Türkiye’nin 4 milyona yakın sığınmacıyla son 7 yıldır dünyada en fazla sığınmacıya koruma sağlayan ülke konumunda olduğuna değinen Şentop, "2016'dan sonra Suriye’deki askeri varlığımızın en önemli sebeplerinden biri, terör koridorunu engellemenin yanında buradaki güvenlik ortamını tesis ederek düzensiz göçü durdurmaktı. Şimdi de Afganistan-İran hattından gelen göç dalgasının kontrol altında tutulması gerekiyor." ifadesini kullandı.
Göç konusunun Avrupa’daki etkilerine ilişkin Şentop, şöyle devam eti:
"Göç, sadece ekonomik ve sosyal boyutları olan bir mesele değildir. Göçün siyaset üstündeki derin etkileri de Avrupa ülkelerinde yakinen hissedilmektedir. Özellikle Orta Doğu ve Kuzey Afrika’dan Avrupa’ya yaşanan düzensiz göç akınları ayrımcılık, yabancı düşmanlığı ve İslam düşmanlığının yükselmesine neden olmaktadır. Bu durum, aşırı sağ ve popülist partiler tarafından da ülkelerin demokratik ve özgürlükçü işleyişlerini tehdit edecek şekilde istismar edilmektedir."

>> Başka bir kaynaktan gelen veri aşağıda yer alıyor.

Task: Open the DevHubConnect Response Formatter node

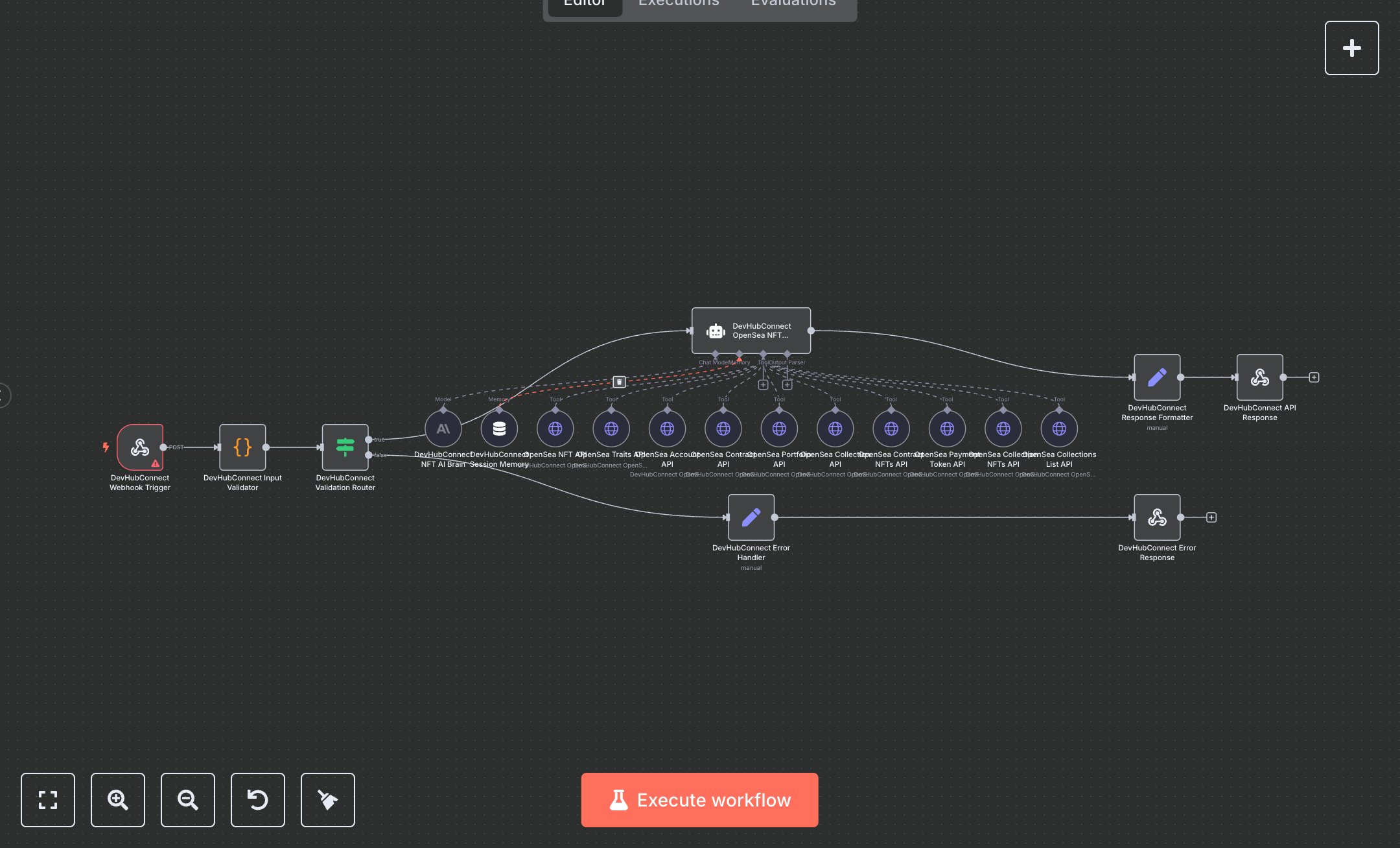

İklim değişikliğinin en sıcak ve acil çözüm gereken konu olduğunu vurgulayan Şentop, Türkiye'nin üzerine düşeni yaptığını kaydetti.
Paris İklim Anlaşması'nın bu ay için TBMM’de onayladığına dikkati çeken Şentop, şu değerlendirmede bulundu:
"Böylece Türkiye de iklim değişikliği konusunda en önemli anlaşma olan Paris Anlaşması'nın bir parçası olacaktır. Şunun da altını çizmem gerekiyor; Türkiye zaten anlaşma çerçevesindeki taahhütlerini yerine getiriyordu. Diğer yandan iklim değişikliğiyle ilgili ulusal planlarımız da işlemekte. Ayrıca Avrupa Birliği Yeşil Mutabakatı'na uyum için gereken eylem planını hazırlayıp devreye aldık. Biz tüm bunları yapmak zorundayız. Çünkü ülkelerimizin de içerisinde yer aldığı Akdeniz Havzası, küresel iklim değişikliğine karşı yerkürenin en hassas bölgelerinden birisidir.

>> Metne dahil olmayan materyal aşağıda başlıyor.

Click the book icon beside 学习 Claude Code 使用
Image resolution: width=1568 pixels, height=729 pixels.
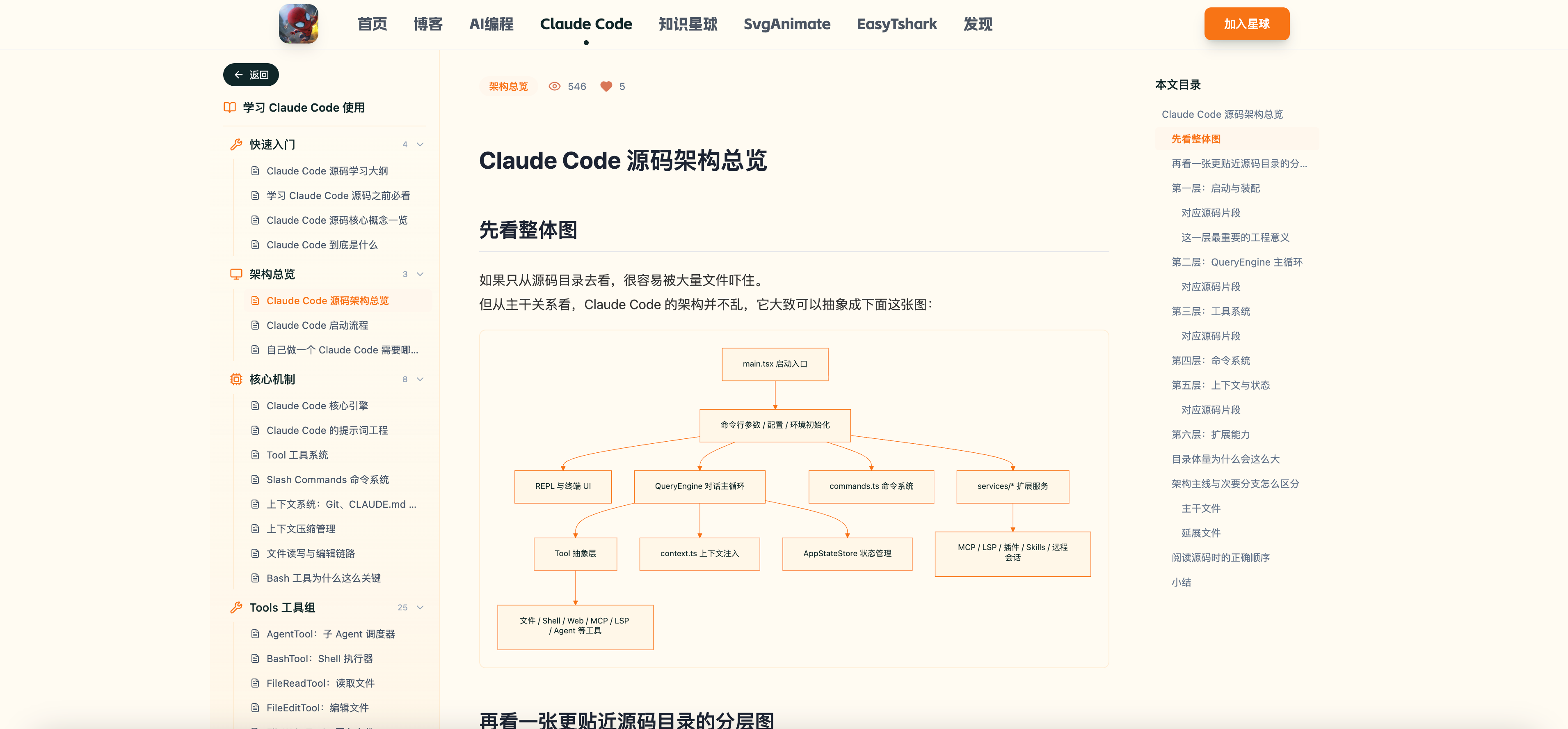[229, 108]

Türkiye, iklim değişikliği ile mücadele kapsamında bütün gerekli adımları atacaktır. Karbon salınımının minimize edilmesi, 2050’deki hedefe ulaşılması hatta bu yönde örnek bir ülke haline gelinmesi TBMM’nin ana gayesidir. İlgili kurumlarımız da titiz çalışmalarına, güncel gelişmeleri takip ederek devam etmektedir."